* [Exercise]: Only the lines from the one containing "Task: Select the first-column" to the end of the listing below are wanted, repeated exactly.

....

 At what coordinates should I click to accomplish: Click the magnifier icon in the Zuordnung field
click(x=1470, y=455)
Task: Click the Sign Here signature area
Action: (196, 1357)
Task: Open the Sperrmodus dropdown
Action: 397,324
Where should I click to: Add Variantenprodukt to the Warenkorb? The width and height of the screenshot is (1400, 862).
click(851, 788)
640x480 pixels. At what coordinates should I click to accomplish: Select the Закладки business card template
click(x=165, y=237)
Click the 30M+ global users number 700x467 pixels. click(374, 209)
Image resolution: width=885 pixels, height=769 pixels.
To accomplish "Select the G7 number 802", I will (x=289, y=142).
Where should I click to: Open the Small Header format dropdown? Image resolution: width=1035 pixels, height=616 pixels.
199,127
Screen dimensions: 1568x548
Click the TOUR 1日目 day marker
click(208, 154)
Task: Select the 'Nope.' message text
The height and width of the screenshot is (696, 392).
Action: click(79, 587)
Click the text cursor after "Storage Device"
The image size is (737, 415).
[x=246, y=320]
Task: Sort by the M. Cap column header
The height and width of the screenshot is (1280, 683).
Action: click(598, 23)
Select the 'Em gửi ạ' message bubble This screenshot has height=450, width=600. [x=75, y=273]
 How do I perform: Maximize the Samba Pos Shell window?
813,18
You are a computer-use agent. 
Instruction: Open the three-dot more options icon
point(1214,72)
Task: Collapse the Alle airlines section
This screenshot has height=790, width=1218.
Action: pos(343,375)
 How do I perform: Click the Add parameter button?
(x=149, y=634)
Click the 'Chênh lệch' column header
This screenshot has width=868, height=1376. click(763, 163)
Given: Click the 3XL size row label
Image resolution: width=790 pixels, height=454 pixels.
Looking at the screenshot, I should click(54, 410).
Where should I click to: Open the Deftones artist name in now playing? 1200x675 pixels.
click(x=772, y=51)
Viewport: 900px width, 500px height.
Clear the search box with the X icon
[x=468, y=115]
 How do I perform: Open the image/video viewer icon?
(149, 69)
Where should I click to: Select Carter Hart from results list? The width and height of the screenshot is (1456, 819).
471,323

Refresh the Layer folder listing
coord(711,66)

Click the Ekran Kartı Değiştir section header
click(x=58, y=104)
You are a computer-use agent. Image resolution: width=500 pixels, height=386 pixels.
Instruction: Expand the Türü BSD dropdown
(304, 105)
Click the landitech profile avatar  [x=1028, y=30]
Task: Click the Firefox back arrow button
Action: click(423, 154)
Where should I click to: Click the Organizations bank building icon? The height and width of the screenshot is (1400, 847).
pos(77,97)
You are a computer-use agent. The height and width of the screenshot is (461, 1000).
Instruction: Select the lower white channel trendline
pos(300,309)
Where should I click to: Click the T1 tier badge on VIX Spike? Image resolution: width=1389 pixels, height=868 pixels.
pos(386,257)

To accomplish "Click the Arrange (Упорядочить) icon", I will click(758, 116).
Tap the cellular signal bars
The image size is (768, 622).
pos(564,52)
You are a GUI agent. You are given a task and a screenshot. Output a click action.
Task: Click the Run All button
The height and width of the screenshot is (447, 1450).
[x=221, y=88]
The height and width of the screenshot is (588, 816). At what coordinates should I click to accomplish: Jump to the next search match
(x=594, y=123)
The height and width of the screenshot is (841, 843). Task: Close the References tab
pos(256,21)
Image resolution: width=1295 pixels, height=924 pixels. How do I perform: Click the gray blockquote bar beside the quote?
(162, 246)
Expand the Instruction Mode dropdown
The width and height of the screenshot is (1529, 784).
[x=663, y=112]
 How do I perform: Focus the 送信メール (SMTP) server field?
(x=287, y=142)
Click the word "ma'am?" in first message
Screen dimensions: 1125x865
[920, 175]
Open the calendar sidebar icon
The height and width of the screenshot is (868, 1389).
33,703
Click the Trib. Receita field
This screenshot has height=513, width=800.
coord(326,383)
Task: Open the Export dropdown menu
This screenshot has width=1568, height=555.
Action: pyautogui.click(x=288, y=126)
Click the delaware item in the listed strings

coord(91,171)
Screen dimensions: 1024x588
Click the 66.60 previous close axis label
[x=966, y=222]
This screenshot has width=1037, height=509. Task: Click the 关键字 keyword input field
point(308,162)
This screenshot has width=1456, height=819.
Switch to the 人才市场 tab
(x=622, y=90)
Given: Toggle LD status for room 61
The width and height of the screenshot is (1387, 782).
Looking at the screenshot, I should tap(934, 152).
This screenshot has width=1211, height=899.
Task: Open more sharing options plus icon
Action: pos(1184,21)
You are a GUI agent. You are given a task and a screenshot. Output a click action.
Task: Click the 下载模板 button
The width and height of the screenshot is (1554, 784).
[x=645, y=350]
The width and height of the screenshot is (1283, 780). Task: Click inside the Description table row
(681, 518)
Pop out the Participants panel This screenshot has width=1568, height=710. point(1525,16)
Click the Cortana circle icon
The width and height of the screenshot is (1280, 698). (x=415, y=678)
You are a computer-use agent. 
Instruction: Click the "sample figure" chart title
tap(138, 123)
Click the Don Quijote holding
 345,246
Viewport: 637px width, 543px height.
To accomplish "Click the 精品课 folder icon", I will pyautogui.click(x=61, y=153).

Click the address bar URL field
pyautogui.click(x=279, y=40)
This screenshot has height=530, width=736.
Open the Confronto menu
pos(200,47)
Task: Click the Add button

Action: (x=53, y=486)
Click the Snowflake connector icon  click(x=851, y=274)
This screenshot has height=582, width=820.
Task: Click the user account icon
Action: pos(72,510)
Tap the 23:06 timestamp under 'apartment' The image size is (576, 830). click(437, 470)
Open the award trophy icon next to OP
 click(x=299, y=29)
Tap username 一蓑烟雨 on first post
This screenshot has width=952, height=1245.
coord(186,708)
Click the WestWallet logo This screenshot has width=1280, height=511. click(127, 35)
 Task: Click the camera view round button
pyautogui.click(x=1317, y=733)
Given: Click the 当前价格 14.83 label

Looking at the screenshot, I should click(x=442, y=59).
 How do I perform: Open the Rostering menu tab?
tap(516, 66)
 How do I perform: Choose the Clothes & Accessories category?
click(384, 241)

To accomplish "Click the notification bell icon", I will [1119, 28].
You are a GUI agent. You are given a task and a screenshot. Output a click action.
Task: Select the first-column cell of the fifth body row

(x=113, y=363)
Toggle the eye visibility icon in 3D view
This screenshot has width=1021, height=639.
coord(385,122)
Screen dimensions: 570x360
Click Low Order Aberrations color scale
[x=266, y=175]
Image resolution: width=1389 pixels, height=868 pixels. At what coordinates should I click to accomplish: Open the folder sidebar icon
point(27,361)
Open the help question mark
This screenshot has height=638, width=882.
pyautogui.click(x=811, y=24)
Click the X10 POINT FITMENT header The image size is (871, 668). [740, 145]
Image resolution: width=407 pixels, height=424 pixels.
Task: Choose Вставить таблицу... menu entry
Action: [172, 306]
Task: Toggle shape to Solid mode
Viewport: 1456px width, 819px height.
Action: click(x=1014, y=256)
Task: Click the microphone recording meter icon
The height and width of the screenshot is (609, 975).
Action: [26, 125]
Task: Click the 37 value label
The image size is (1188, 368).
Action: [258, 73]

....

* [Written solution]:
Task: Select the first-column cell of the fifth body row

(x=113, y=363)
Toggle the eye visibility icon in 3D view
This screenshot has width=1021, height=639.
coord(385,122)
Screen dimensions: 570x360
Click Low Order Aberrations color scale
[x=266, y=175]
Image resolution: width=1389 pixels, height=868 pixels. At what coordinates should I click to accomplish: Open the folder sidebar icon
point(27,361)
Open the help question mark
This screenshot has height=638, width=882.
pyautogui.click(x=811, y=24)
Click the X10 POINT FITMENT header The image size is (871, 668). [740, 145]
Image resolution: width=407 pixels, height=424 pixels.
Task: Choose Вставить таблицу... menu entry
Action: [172, 306]
Task: Toggle shape to Solid mode
Viewport: 1456px width, 819px height.
Action: click(x=1014, y=256)
Task: Click the microphone recording meter icon
The height and width of the screenshot is (609, 975).
Action: [26, 125]
Task: Click the 37 value label
The image size is (1188, 368).
Action: [258, 73]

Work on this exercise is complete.